Annoncé dans le projet de loi de finances 2026, l’élargissement du Prêt à Taux Zéro à l’ensemble du territoire national constitue un signal fort pour les primo-accédants. Mais les conditions d’éligibilité restent strictes.
Ce qui change par rapport au PTZ actuel
Jusqu’à présent, le PTZ était réservé aux zones dites tendues (zones A, Abis et B1) pour les logements neufs, et à certaines zones détendues pour l’ancien avec travaux. La réforme prévue pour le 1er janvier 2026 supprime cette distinction géographique : tout primo-accédant remplissant les critères de ressources pourra bénéficier du dispositif, qu’il achète un logement neuf en zone rurale, un bien ancien à rénover en zone péri-urbaine, ou un appartement dans une grande métropole.
Qui peut bénéficier du PTZ 2026?
Le PTZ reste réservé aux personnes qui achètent leur résidence principale et qui n’ont pas été propriétaires de leur logement principal au cours des deux dernières années, sauf exceptions prévues par la réglementation.
Le dispositif s’adresse principalement aux primo-accédants disposant de revenus compatibles avec les plafonds fixés par l’État. Ces plafonds tiennent compte de plusieurs critères, notamment la composition du foyer, le nombre de personnes destinées à occuper le logement et la localisation du bien.
Avant de lancer un projet, il est donc recommandé de vérifier son éligibilité afin d’évaluer précisément le montant du financement pouvant être obtenu.
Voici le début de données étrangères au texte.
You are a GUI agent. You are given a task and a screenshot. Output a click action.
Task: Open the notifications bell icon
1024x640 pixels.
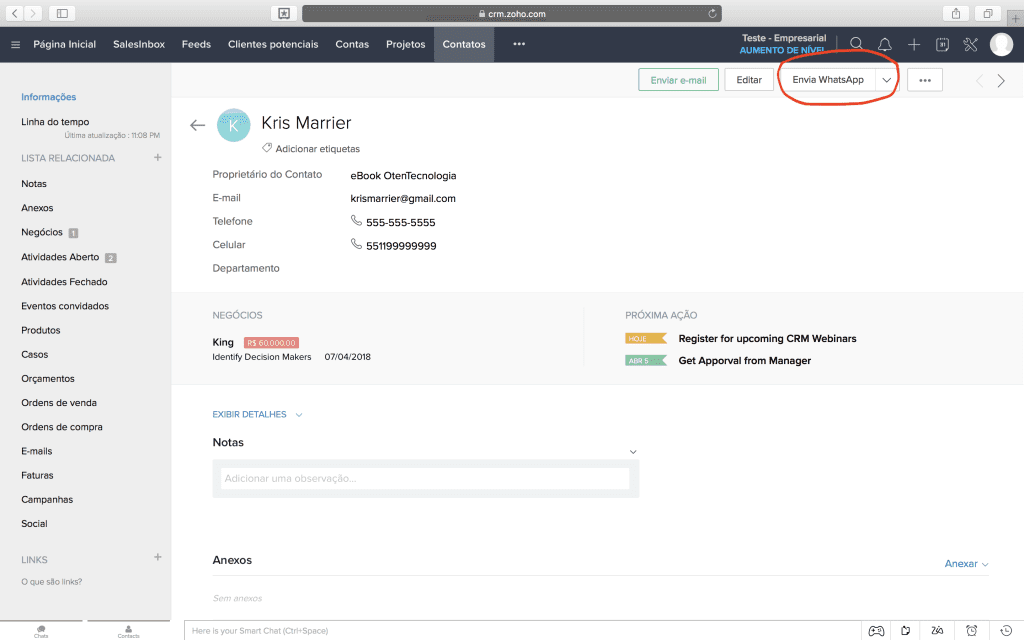(885, 44)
Les plafonds de ressources et de financement
L’accès au PTZ 2026 reste conditionné au respect de plafonds de revenus, qui varient selon la composition du foyer et la localisation du bien. À titre d’exemple, un couple avec deux enfants en zone B2 pourra bénéficier du PTZ si ses revenus n’excèdent pas 74 000 euros annuels. La quotité maximale financée par le PTZ sera portée à 50 % du coût total de l’opération pour les ménages les plus modestes, contre 40 % dans le dispositif actuel.
Quels sont les avantages pour les acheteurs ?
Le principal intérêt du PTZ réside dans l’absence d’intérêts sur la partie financée par ce prêt. L’emprunteur rembourse uniquement le capital, ce qui réduit le coût global de son acquisition immobilière.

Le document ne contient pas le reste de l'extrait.